Оленушка даже руками всплеснула.

– Ну и что ж, что придут? – как бы подзадоривал ее юродивый, любуясь оживлением девушки.

– Как чу что! А товаров-то, узорья всякого что навезут!

– Ай-ай-ай! – качал головой юродивый.

– И зерна всяки гурмышски, и женчуг большой, и мелкой, и скатной, и бархаты турецки, и фларенски, и немецки, целыми косяками! А что отласов турецких золото с серебром, что камок добрых всяких цветов, и камок кармазинов, крушчатых и травных, и камочек адамашек! А то золото и серебро пряденое, бархаты черленые, кармазины, бархаты лазоревы и зелены, бархаты таусинные, гладкие, да бархаты багровы, да бархаты рыты...

Спиря ласково глядел на нее и грустно качал головой.

– Ай-ай-ай! Что у вас узорочья-то! – повторял он как-то машинально.

– Да, дедушка, а отласы-те каки! – все более и более увлекалась Оленушка. – И черлень отлас, и лазорев отлас, и зелен отлас, и желт отлас, и таусин отлас, и багров отлас! А объяри золотны, а камочки индейски, а зуфи анбурски, а шелки рудо-желты да дымчаты, а шарлат сукно да полушарлат, да сукна лундыши, да сукна пастрафили! А ленты-то, ленты!

А перед юродивым опять промелькнула «лента алая, ярославская», и крутой берег Волги, и эта широкая голубая река, и туманно-голубое безбрежное Заволжье...

– «Атаманушко Спиридон Иванович!.. Любушка...»

– Господи!

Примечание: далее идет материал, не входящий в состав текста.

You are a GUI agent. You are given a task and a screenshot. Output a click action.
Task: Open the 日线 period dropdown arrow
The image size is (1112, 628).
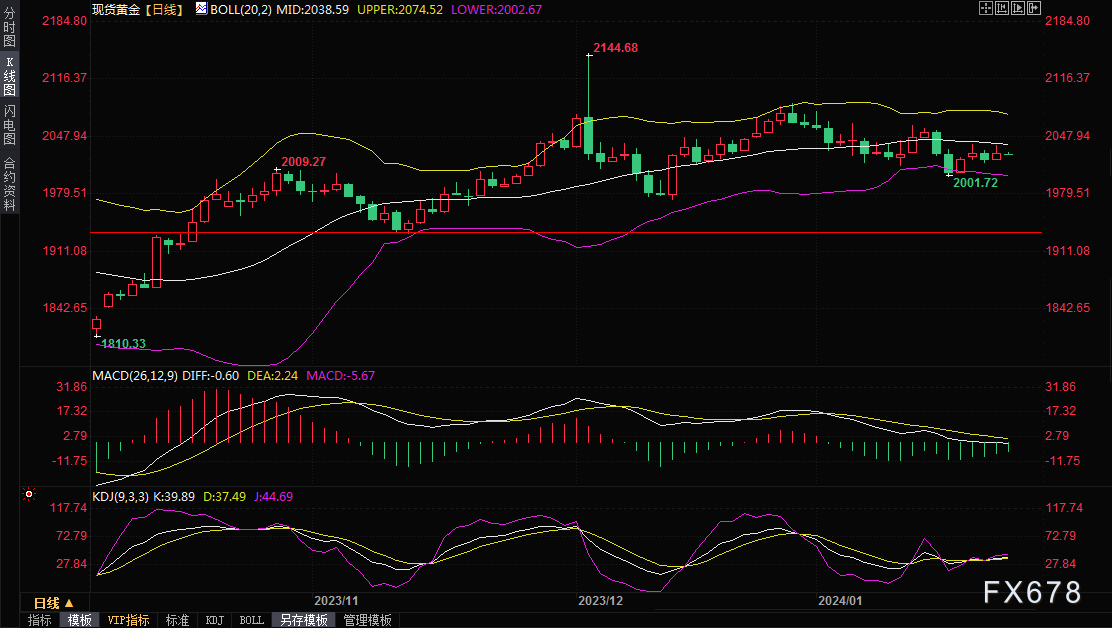pyautogui.click(x=69, y=603)
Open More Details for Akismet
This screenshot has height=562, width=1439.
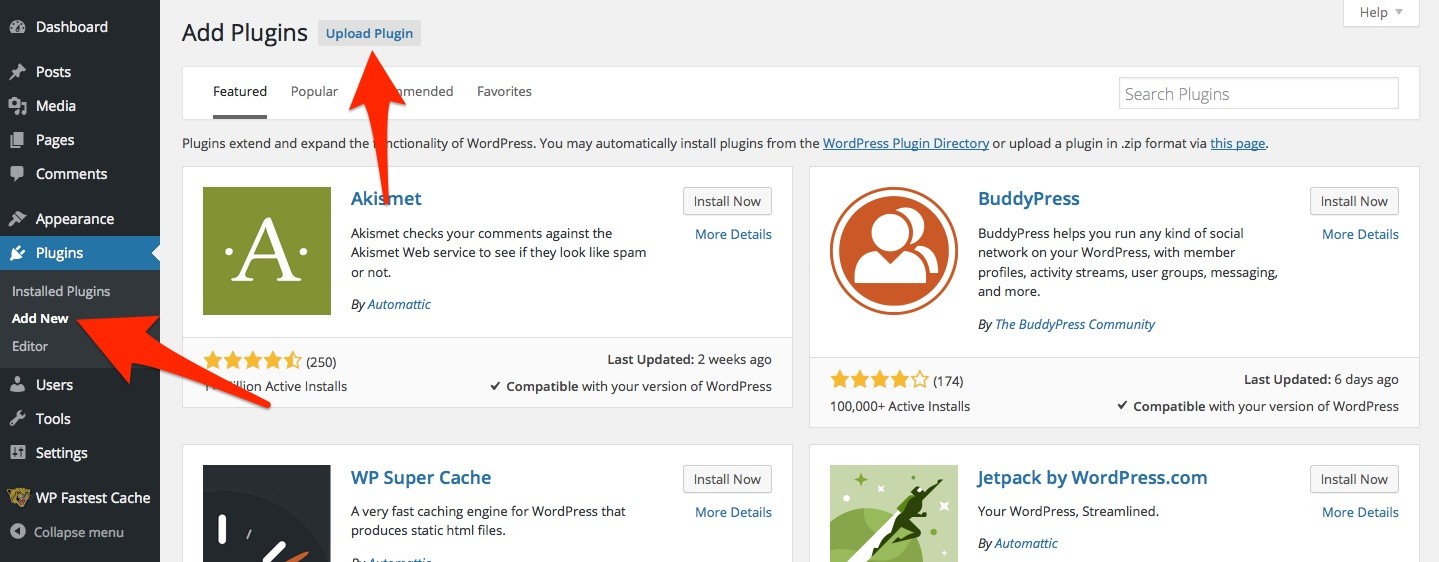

Отжени – ох! – невольно простонал, хватаясь за сердце, юродивый.

Оленушка невольно остановилась.

– Что с тобой, дедушка?

– Ничего, дитятко... Так ленты, сказываешь?

– Ленты, дедушка, алы...

– Так и алы?

– Алы и лазоревы...

– Тете-тете... ишь ты...

Оленушка взглянула на море да так, казалось, и застыла. Приподнятая рука остановилась в воздухе. Доплетенный венок упал на колени. Щеки ее все более и более заливал румянец...

В туманной дали на гладкой поверхности моря белели, как светлые лоскутки, паруса... Да, это не крылья чаек...

– Дедушка! – чуть слышно заговорила девушка.

Юродивый взглянул и оглянулся кругом.